Voelker v. BNSF Railway Company
9:18-cv-00172
| D. Mont. | Nov 17, 2020Background
- Plaintiff Mark Voelker sued BNSF after an internal investigation and termination; extensive discovery disputes followed and the court considered six pending discovery motions.
- BNSF produced numerous emails in redacted form claiming attorney-client privilege and work-product protection; the court ordered unredacted emails for in camera review.
- The court reviewed the emails and sustained privilege/work-product protection for some communications but ordered production of many others as nonprivileged and not prepared in anticipation of litigation.
- BNSF sought a protective order as to 108 Requests for Production (and later certain interrogatories); the court evaluated waiver, meet-and-confer, relevancy, burden, and proportionality.
- The court denied BNSF’s attempt to quash depositions of Nancy Ahern and Barry Wunker (permitting depositions by deadline), reaffirmed a prior bar on deposing Eric Hegi, and allowed a limited (2-hour) deposition of Linda Harvey while quashing depositions of three others as to individual testimony vs. Rule 30(b)(6).

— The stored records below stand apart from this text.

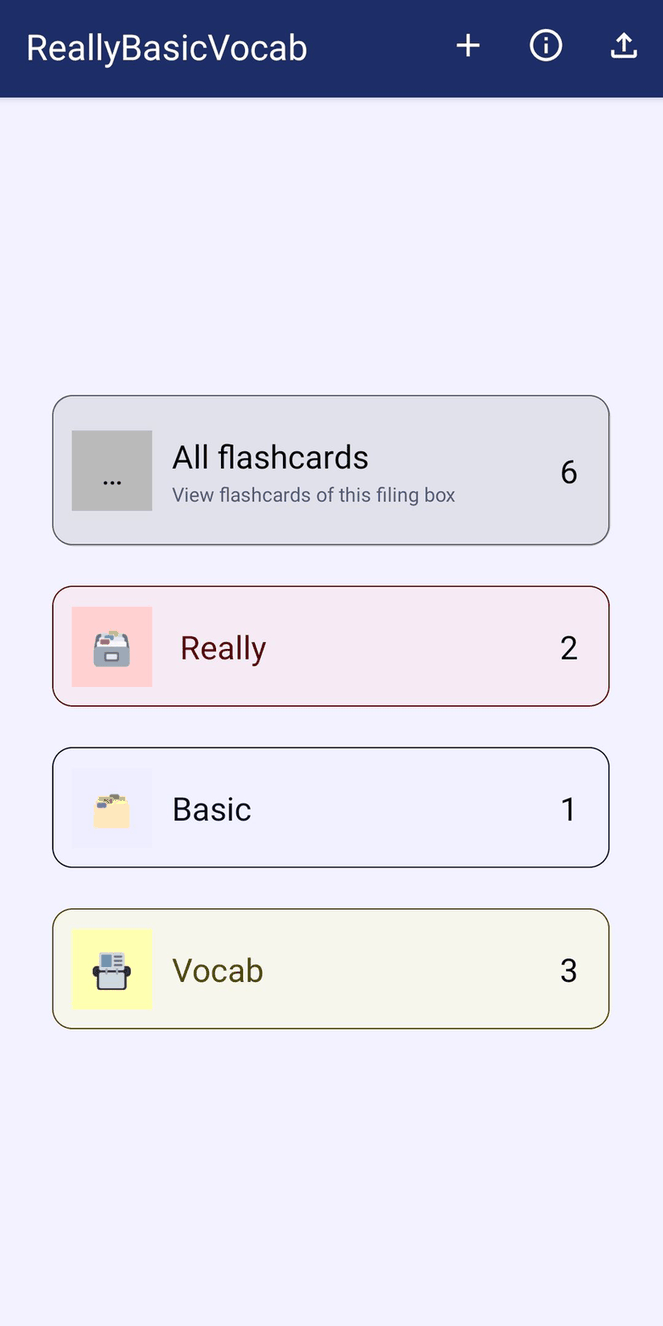Open the Really flashcard box
This screenshot has width=663, height=1326.
coord(331,646)
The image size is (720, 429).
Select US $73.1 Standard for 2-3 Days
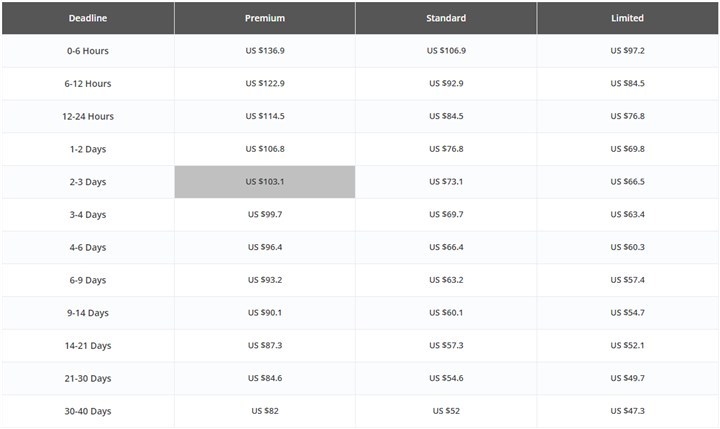tap(446, 182)
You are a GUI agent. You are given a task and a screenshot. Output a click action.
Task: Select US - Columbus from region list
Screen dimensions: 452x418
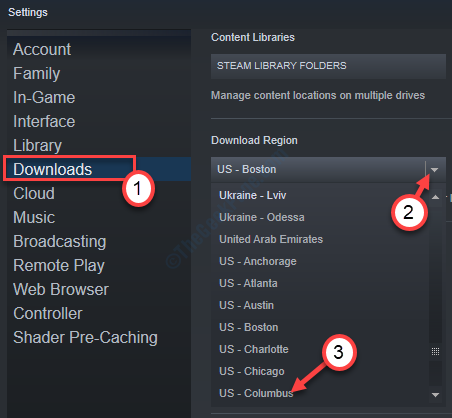click(256, 393)
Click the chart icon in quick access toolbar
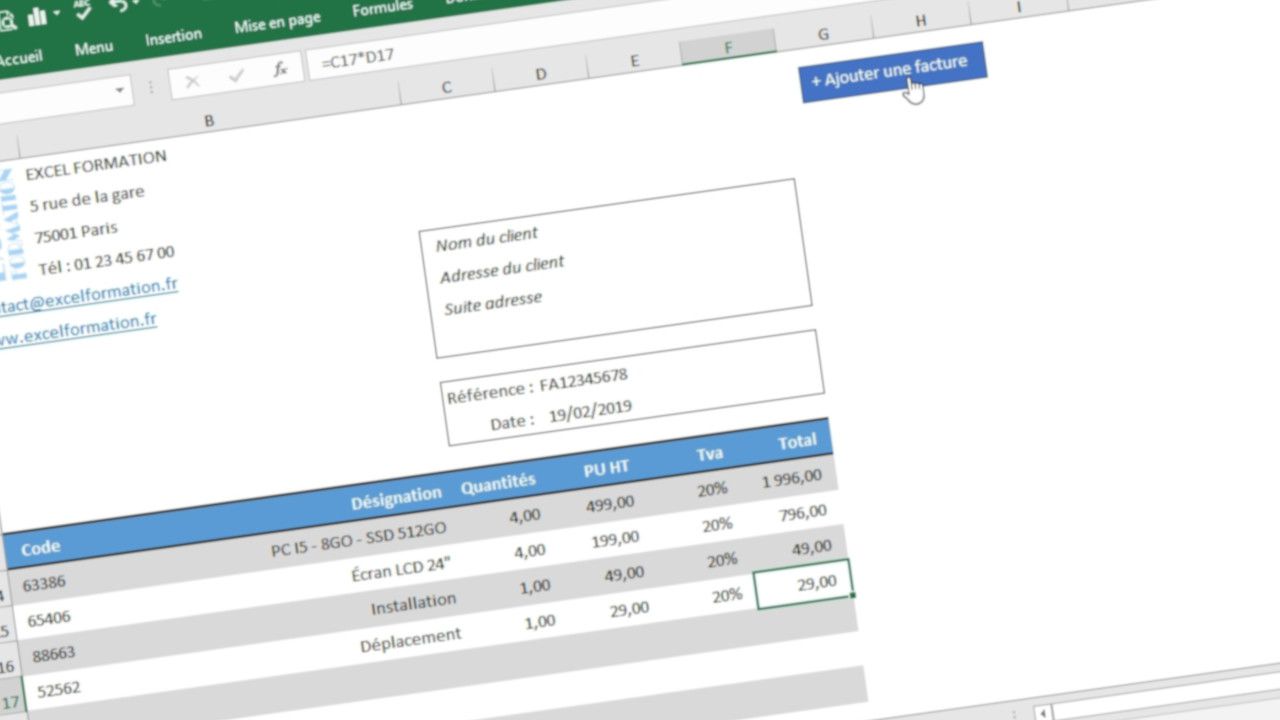Viewport: 1280px width, 720px height. point(37,16)
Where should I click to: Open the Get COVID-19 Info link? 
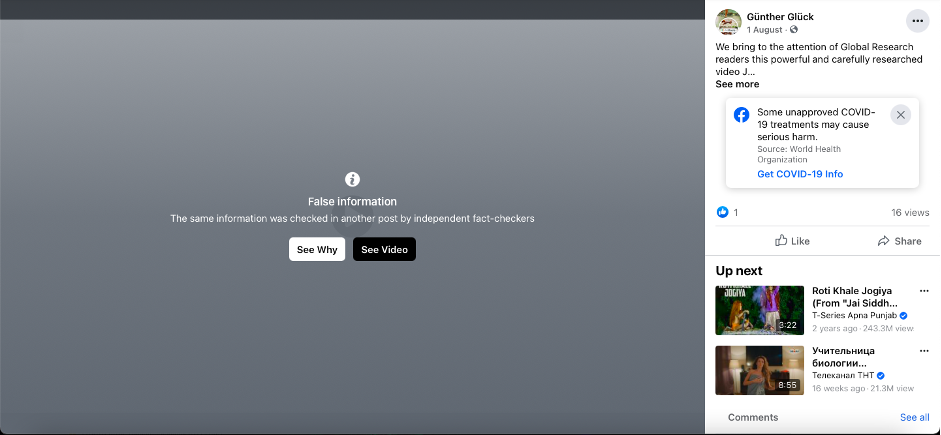[800, 174]
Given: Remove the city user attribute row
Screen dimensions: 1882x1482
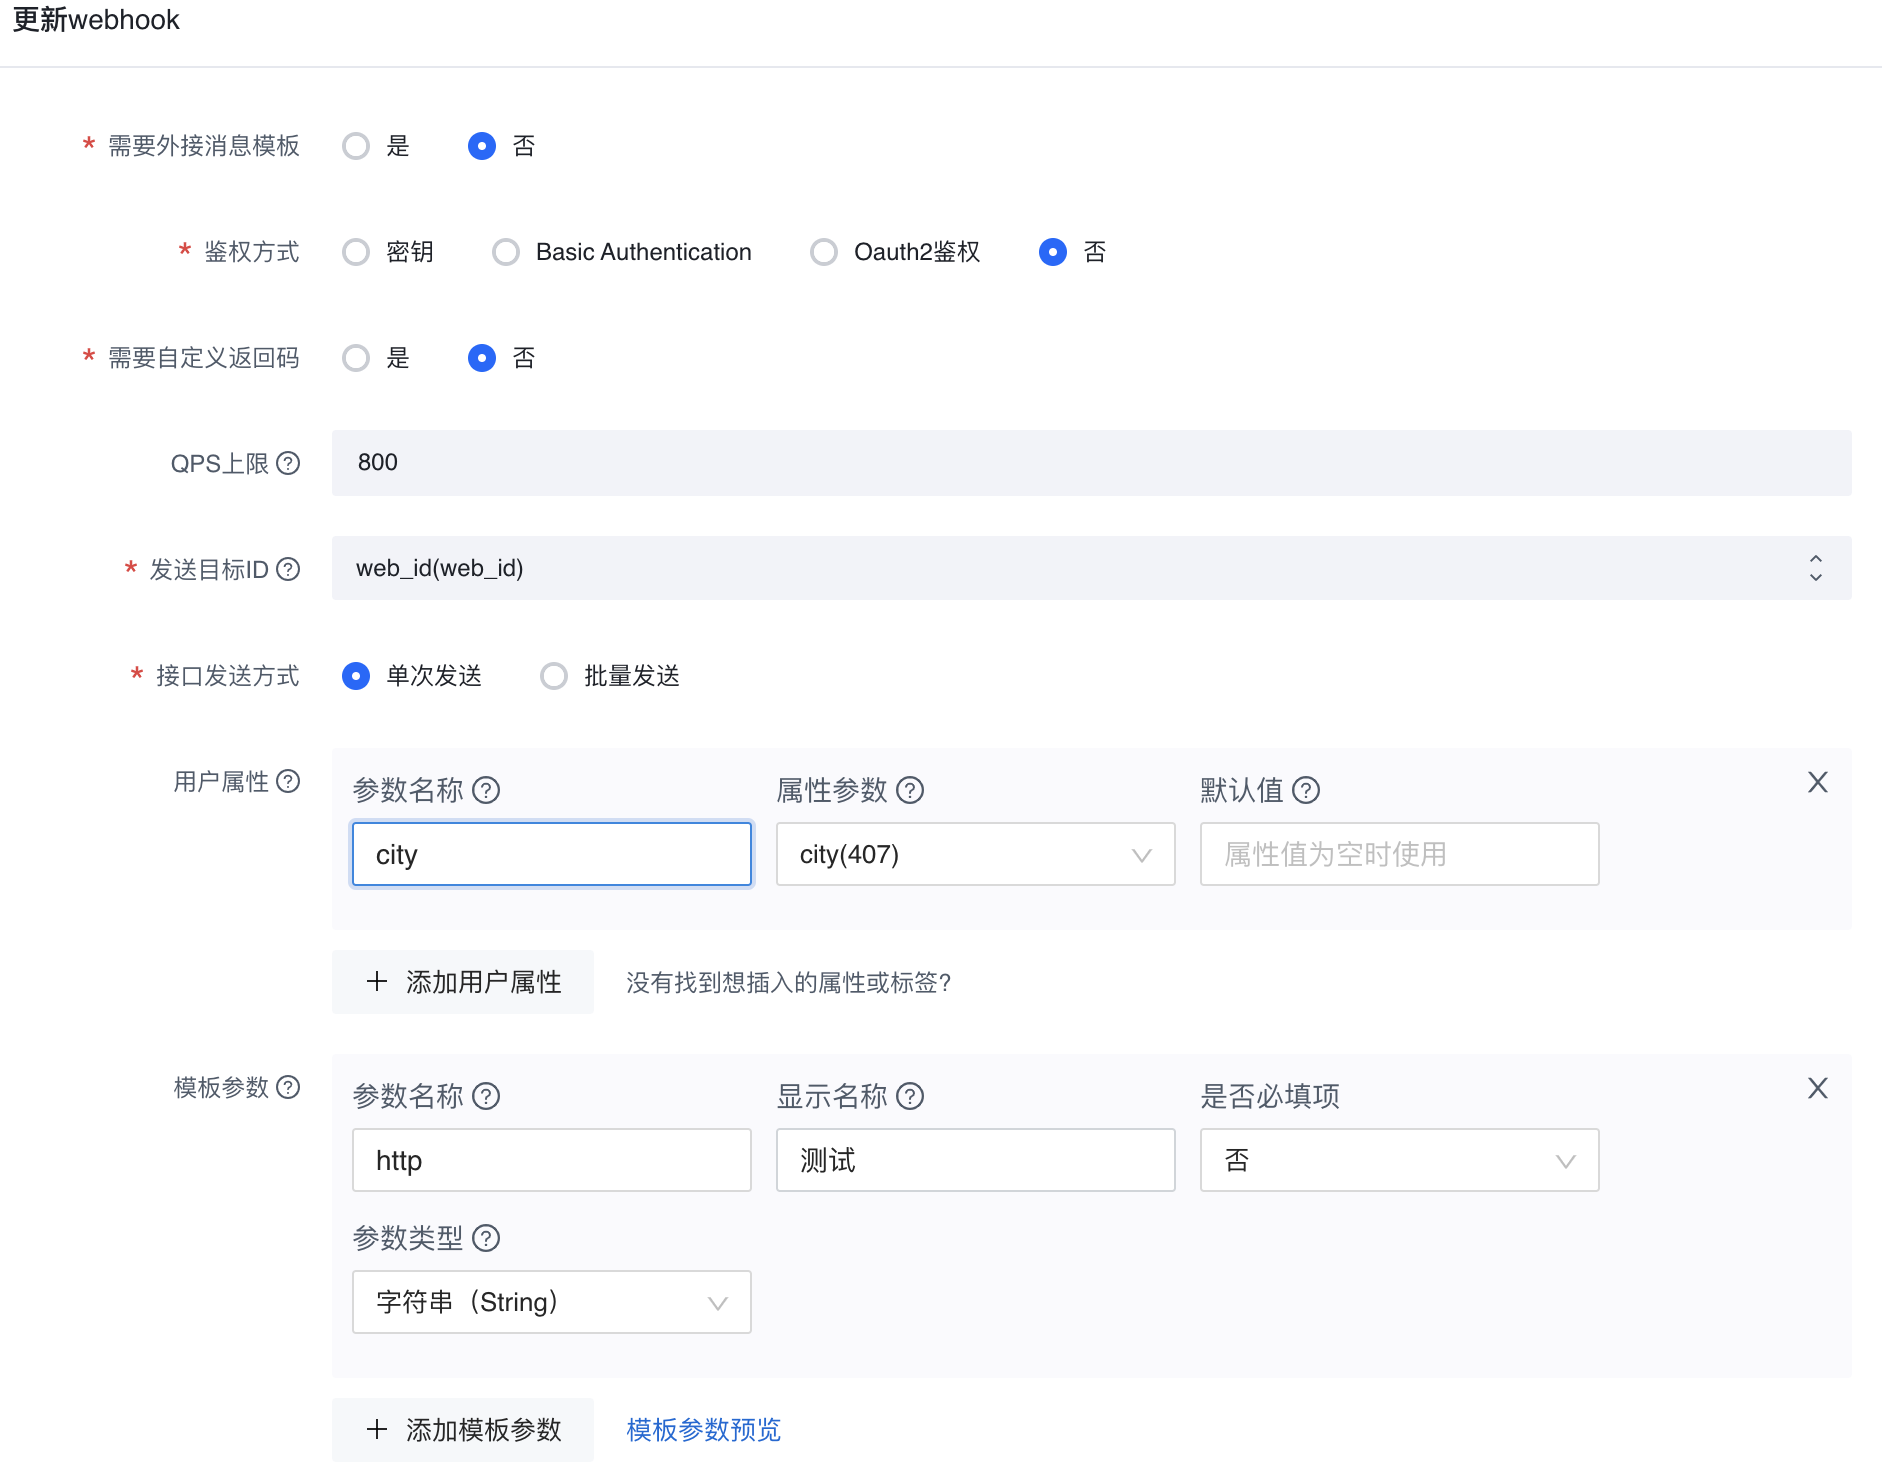Looking at the screenshot, I should (1817, 782).
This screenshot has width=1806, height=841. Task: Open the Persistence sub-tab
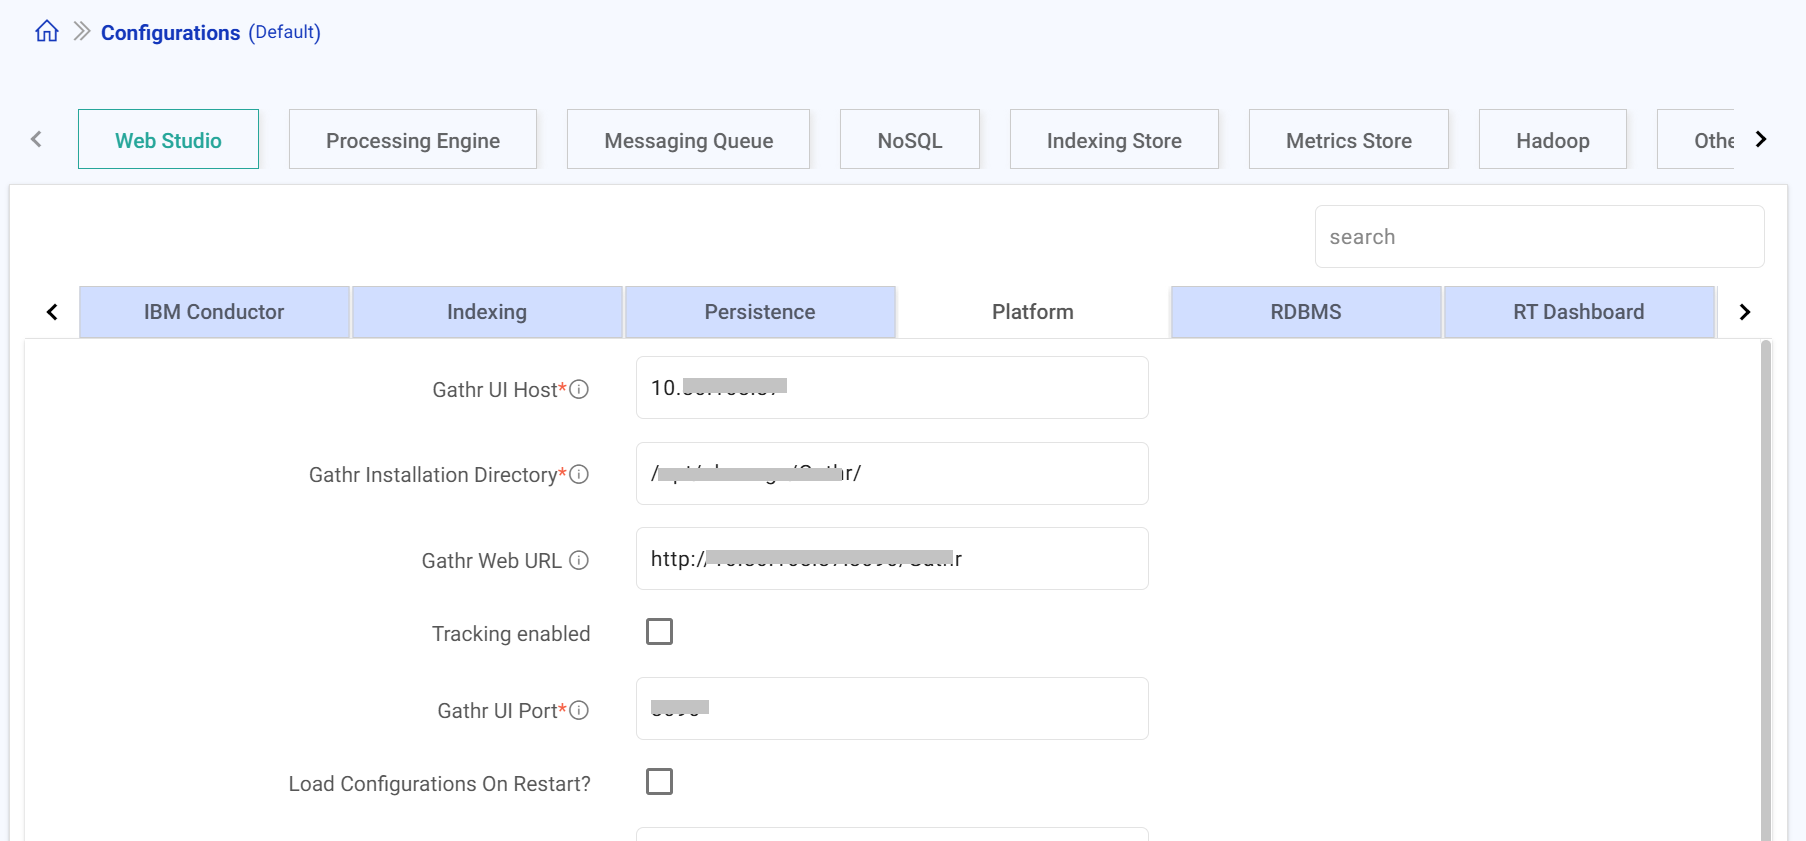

- The court granted in part Voelker’s motion to compel EPTS/ESI and certain documents, reserved ruling on outlines claimed as work product (ordered in camera production), and granted/denied the remaining protective/interrogatory requests as detailed below.
Issues
| Issue | Plaintiff's Argument | Defendant's Argument | Held |
|---|---|---|---|
| Privilege for redacted emails (attorney-client/work product) | Emails contain legal advice and are privileged/work product | Emails are protected communications or litigation work product | Court performed in camera review: some emails privileged (attorney-client) and withheld; many others not privileged and must be produced unredacted within 7 days |
| Protective order re 108 RFPs (waiver & meet-and-confer) | BNSF waived objections by missing deadlines and failed to meet and confer | Objections timely preserved by motion for protective order; requests are overbroad/unduly burdensome | No waiver: BNSF’s motion filed before deadline preserved objections; many RFPs overruled and must be produced; a subset narrowed by time or otherwise protected; some RFPs sustained as unduly burdensome/irrelevant |
| Quash depositions of Ahern, Wunker, Hegi | Ahern/Wunker possess relevant info tied to investigation/what was communicated; Hegi may have info | Testimony duplicative (prior Wooten depositions); Hegi has no unique knowledge and prior protective order bars deposition | Depositions of Ahern and Wunker allowed (deadline set); argument that prior depositions in other litigation preclude them rejected; Hegi remains protected per prior order |
| Quash depositions of Lawler, Ramos, Harvey, Wilson | These witnesses have relevant information including for 30(b)(6) topics | They had no direct involvement; depositions would improperly seek 30(b)(6) evidence | Depositions of Lawler, Ramos, Wilson quashed as individual witnesses for matters already directed to 30(b)(6); Harvey may be deposed for up to two hours (deadline set) |
| Compel ESI, investigation materials, and outlines to Marx | Seek EPTS entries, documents/ESI used in initial deliberations, and outlines provided to Marx | Some materials privileged or work product; outlines prepared by counsel protected | Court compels EPTS entries and documents/ESI relied on in deciding to investigate; ordered Ahern/Wunker depositions; reserved ruling on outlines provided to Marx and directed BNSF to file them in camera by deadline |
| Protective order re interrogatories (Fourth/Fifth sets) | Interrogatories are proper and within numerical limits; relevant | Interrogatories seek irrelevant/unduly burdensome info (and cumulative) | Protective order denied as to Interrogatories 16–18 (BNSF must respond in 7 days); protective order granted as to Interrogatory 15 (overbroad/irrelevant) |
Key Cases Cited
- United States v. Procter & Gamble Co., 356 U.S. 677 (1958) (discovery’s purpose is broad fact disclosure)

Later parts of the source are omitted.